Text »
▽

Five current or former Rice students earn Fulbrights

Five current or former Rice students have received Fulbright Scholarships to study and work abroad in the coming year. The Fulbright Scholarship program is sponsored by the U.S. State Department and allows seniors, recent graduates and graduate students to study, teach and conduct research in a foreign country.

One of the Fulbright winners expects to graduate next month, one is a graduate student and three are Rice alumni. Fulbright scholars are chosen for both their academic merit and their ambassadorial potential. This year’s Rice recipients are:

Francesca Schley

Francesca Schley

Sid Richardson College senior Francesca Schley, from New York, will teach English in Brazil after graduating with a major in history and a minor in poverty, justice and human capabilities. Schley has served as student director for the Rice Women’s Resource Center for the past year, and she has volunteered with a number of organizations on and off campus, including Planned Parenthood Gulf Coast.

Schley studied Brazilian language and culture at Rice and served as an intern at Rice’s Baker Institute for Public Policy during her sophomore and junior years. She is working on her certification as a Teacher of English to Speakers of Other Languages (TESOL) through Rice’s Department of Linguistics. Following her Fulbright year, she hopes to enroll in a graduate program geared toward development practice, with a focus on education.

History graduate student Amanda Moehnke, from Katy, Texas, will spend her Fulbright year in Brazil conducting research for her comparative dissertation on the symbolic body in New York City and Rio de Janeiro. Moehnke plans to return to Rice to complete her dissertation and finish her doctoral degree after the fellowship; she also hopes to teach a course at Rice on Brazilian women’s history and gender in Latin American history.

Moehnke said the mentorship of her dissertation adviser, Alida Metcalf, Rice’s Harris Masterson Jr. Professor of History, was invaluable in applying for and preparing for her Fulbright year. Moehnke said she hopes to become a university professor and encourage the development of Latin American history programs.

Tracey Lam

Tracey Lam

Former Rice volleyball standout and Lovett College alumna Tracey Lam ’11 said her Fulbright English Teaching Assistantship in South Korea will allow her to pursue a dual passion for teaching and language learning. Lam, from San Francisco, was Conference USA’s Volleyball Scholar-Athlete of the Year in 2010 and 2011 and Rice’s Female Student-Athlete of the Year in 2010. She said she also hopes to engage her host community by playing and teaching volleyball to students.

As a Rice student, Lam double majored in economics and Asian studies and captained the volleyball team as a two-time All-America performer. She also worked with the Houston Asian American Archive, was a peer academic adviser and volunteered for tutoring programs, such as the ESL Conversation Partner Program. Lam taught Japanese tutorials with Rice’s Center for the Study of Languages and has studied Chinese, both Mandarin and Cantonese, for nine years, Japanese for 10, Spanish for five and, most recently, Korean for one year.

△

Tasks to carry out »
[a] Translate this sentence from the article on Rice's Fulbright winners into Spanish: "Fulbright scholars are chosen for both their academic merit and their ambassadorial potential."
[b] Extend the article on Rice's Fulbright winners, picking up right after its last sentence.

Information given »
▽

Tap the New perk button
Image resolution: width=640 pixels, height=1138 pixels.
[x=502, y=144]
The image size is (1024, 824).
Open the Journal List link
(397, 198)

△
▽

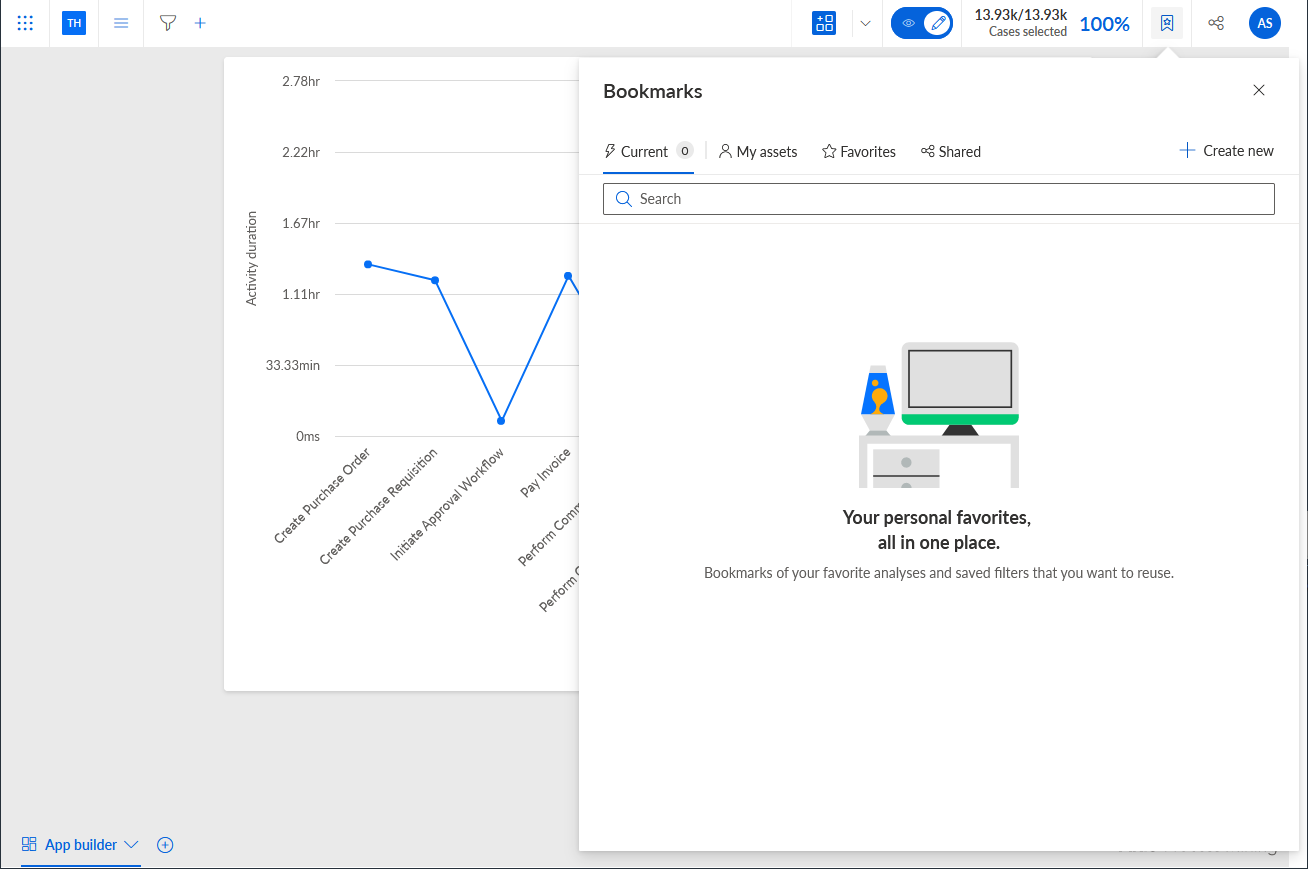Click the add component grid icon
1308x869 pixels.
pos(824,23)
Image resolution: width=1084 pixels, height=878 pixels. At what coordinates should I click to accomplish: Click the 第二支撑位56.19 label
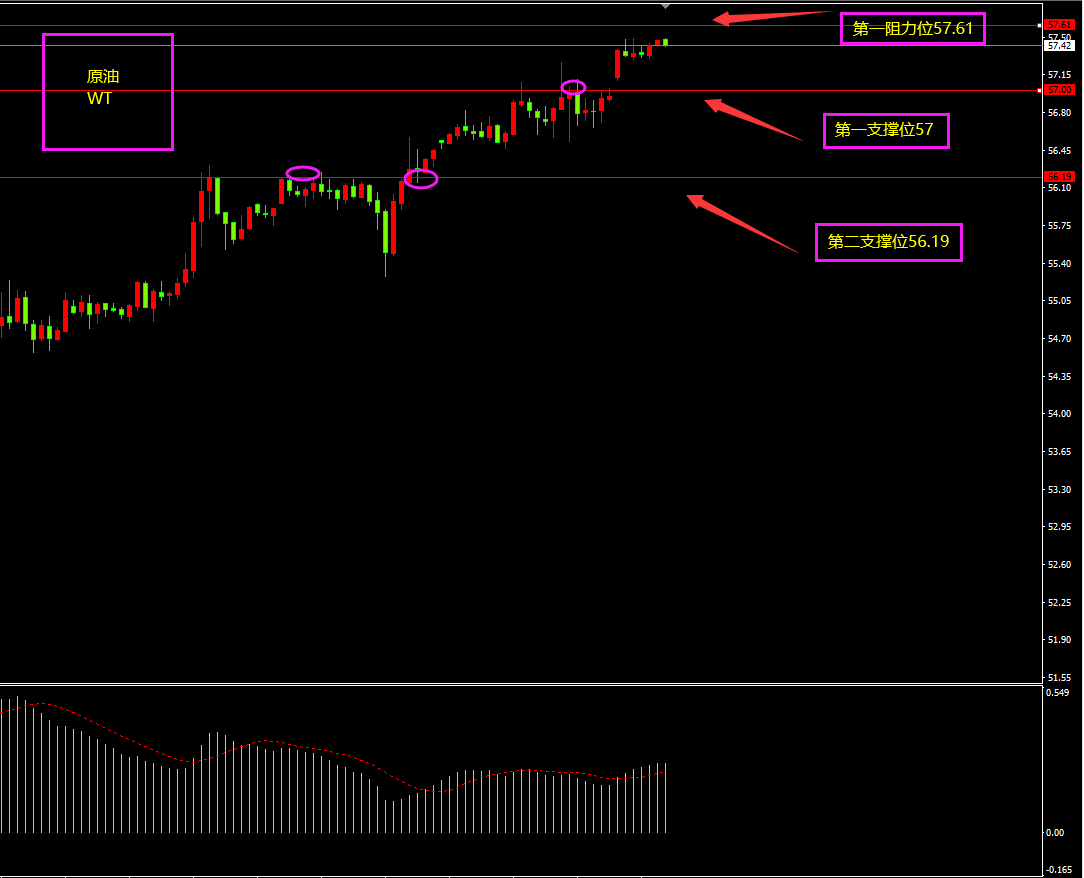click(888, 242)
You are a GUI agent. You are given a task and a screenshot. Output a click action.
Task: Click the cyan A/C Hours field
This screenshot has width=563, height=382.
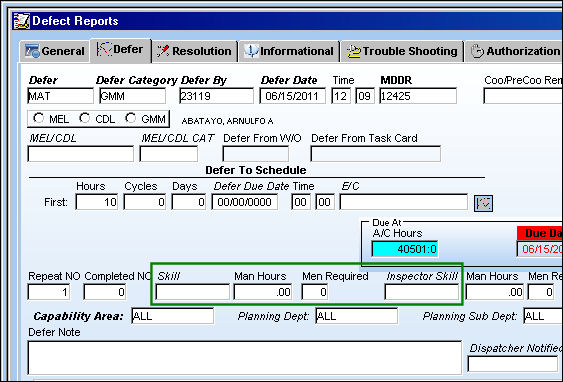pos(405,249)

△

Answers to the problems »
[a] Los becarios Fulbright son elegidos tanto por su mérito académico como por su potencial como embajadores.

[b]
Payton Odom

Payton Odom

Baker College alumnus Payton Odom ’09, from McKinney, Texas, will study and conduct international business in Mexico as a Fulbright Binational Business Scholar. Odom, who earned degrees in mathematical economic analysis and political science, helped found the Partnership for the Advancement and Immersion of Refugees and was a Baker Institute Summer Scholar while at Rice. He has also worked as an evaluations analyst with the Inter-American Foundation in Washington, D.C., and as a consultant with Deloitte. After graduating from Rice, he completed a fellowship in leadership and culture at the Trinity Forum Academy in Washington, and he currently works as a research analyst at the Federal Reserve Bank of Dallas.

Odom said the Fulbright scholarship offers him a unique opportunity to combine classroom learning, cultural immersion and business experience in Mexico. He said he looks forward to trying out new industries and responsibilities in Mexico and to perfecting his Spanish before returning to the U.S. to attend graduate school in business.

Jasdeep Mangat

Rice alum Jasdeep Mangat ’09, who is currently finishing his third year of medical school at Baylor College of Medicine, is taking a year off to study medical anthropology in India with his Fulbright grant. He is interested in the experiences and treatment of people with mental illness at the All India Pingalwara Charitable Society, a home for the destitute in Amritsar, Punjab. He plans to examine different variables, from socio-cultural influences to health care access to linguistics, and how each one affects the way individuals experience specific mental illnesses, such as schizophrenia and depression.

Mangat, from San Antonio has a B.S. in biochemistry and cell biology from Rice. His parents emigrated from Punjab, and he said the Fulbright Scholarship will allow him to immerse himself in the culture and live in the state his family once called home.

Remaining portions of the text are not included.